# What is needed
The entries are to be duplicated exactly, though any picture in them must be omitted.

Saved entries:
━━━━━━━━━━━━━━━━
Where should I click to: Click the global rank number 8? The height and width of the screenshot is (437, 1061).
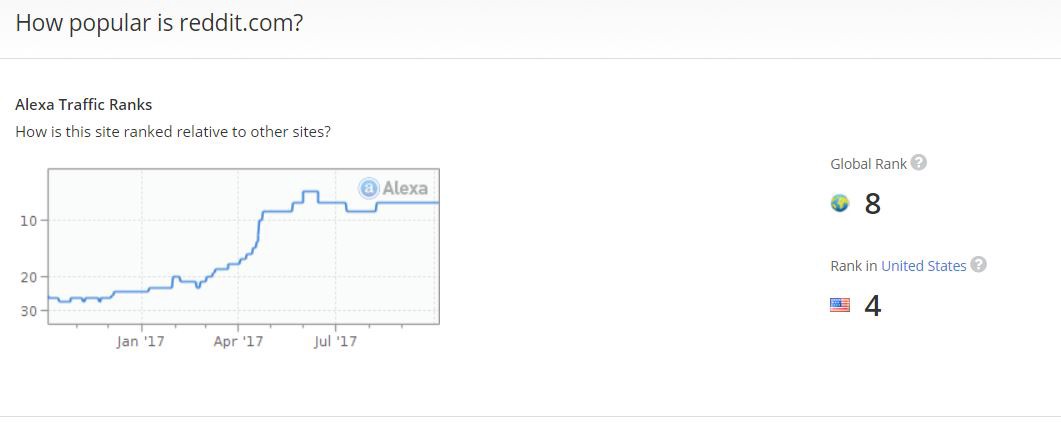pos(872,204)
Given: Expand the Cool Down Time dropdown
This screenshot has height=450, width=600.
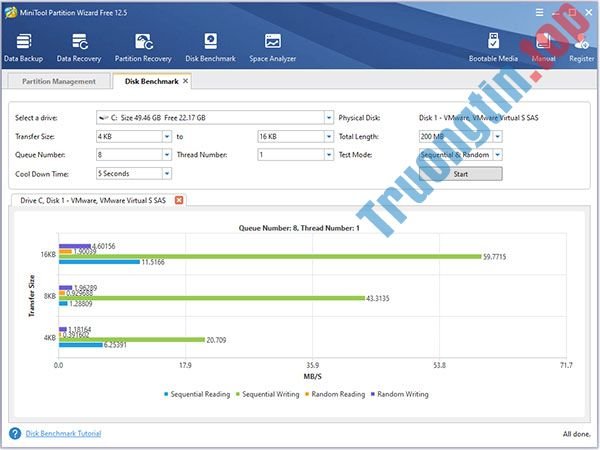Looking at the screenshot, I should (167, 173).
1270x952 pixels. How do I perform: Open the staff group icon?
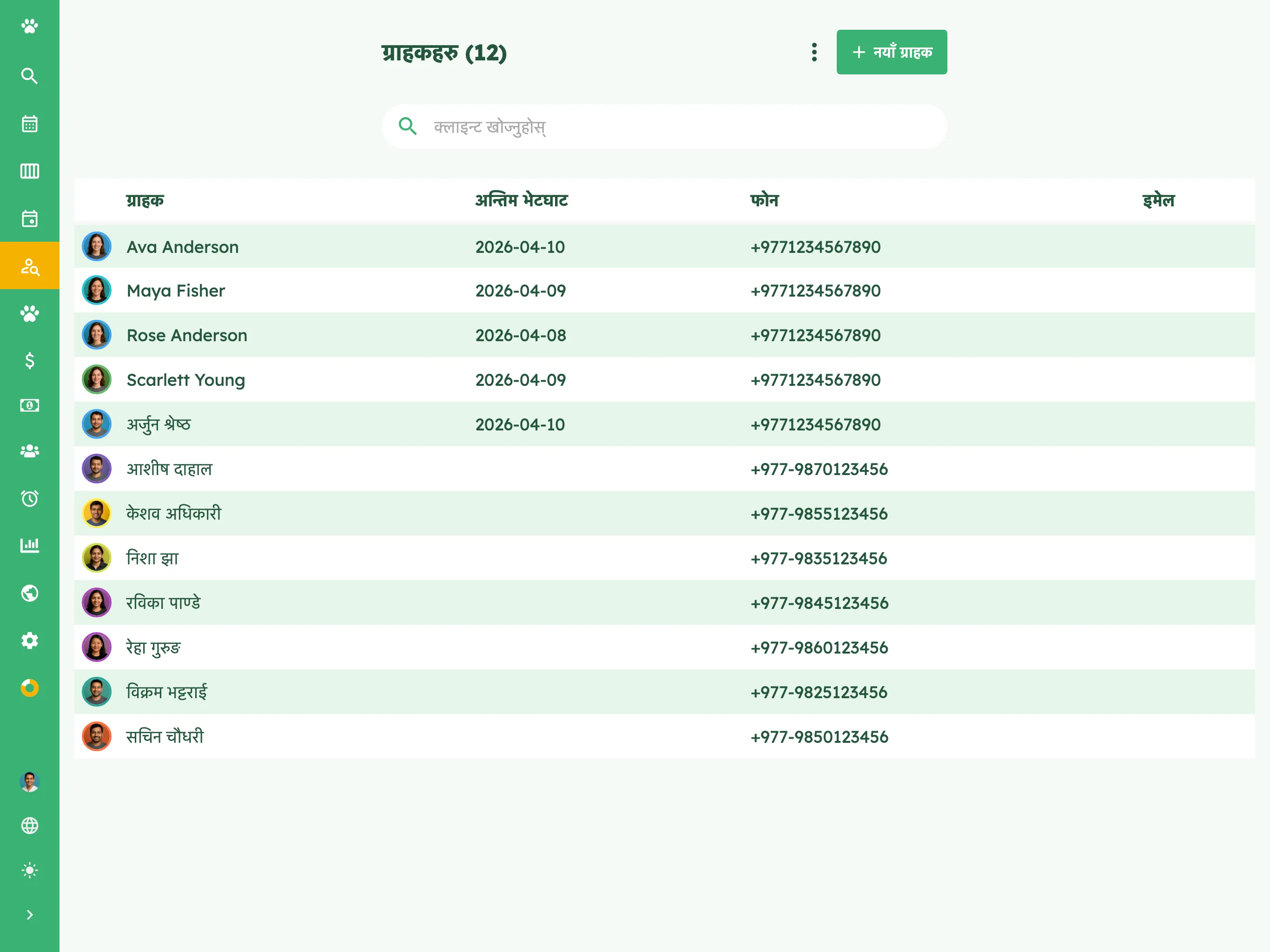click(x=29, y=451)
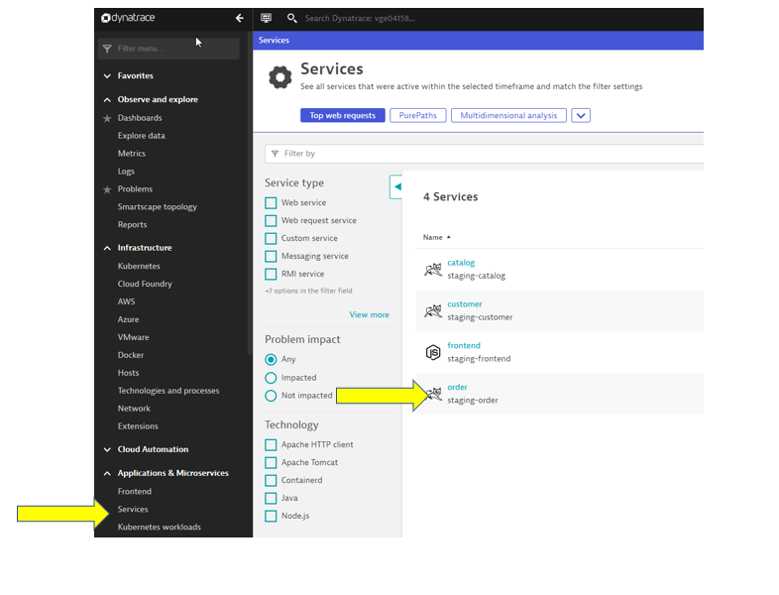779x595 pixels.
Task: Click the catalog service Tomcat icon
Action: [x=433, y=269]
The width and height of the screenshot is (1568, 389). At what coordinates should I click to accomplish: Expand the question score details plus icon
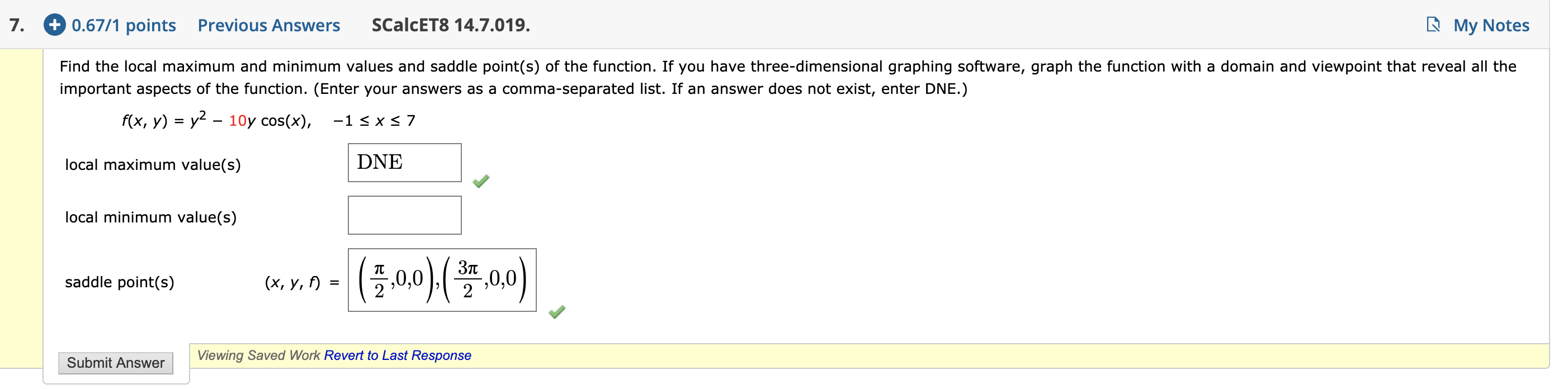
━━━━━━━━━━━━━━━━
# Result of the exercise
Where should I click to: Click the global rank number 8? The height and width of the screenshot is (437, 1061).
pos(872,204)
Given: Expand the Cool Down Time dropdown
This screenshot has height=450, width=600.
Looking at the screenshot, I should (167, 173).
1270x952 pixels. How do I perform: Open the staff group icon?
click(x=29, y=451)
779x595 pixels.
Task: Click the catalog service Tomcat icon
Action: [x=433, y=269]
The width and height of the screenshot is (1568, 389). At what coordinates should I click to accomplish: Expand the question score details plus icon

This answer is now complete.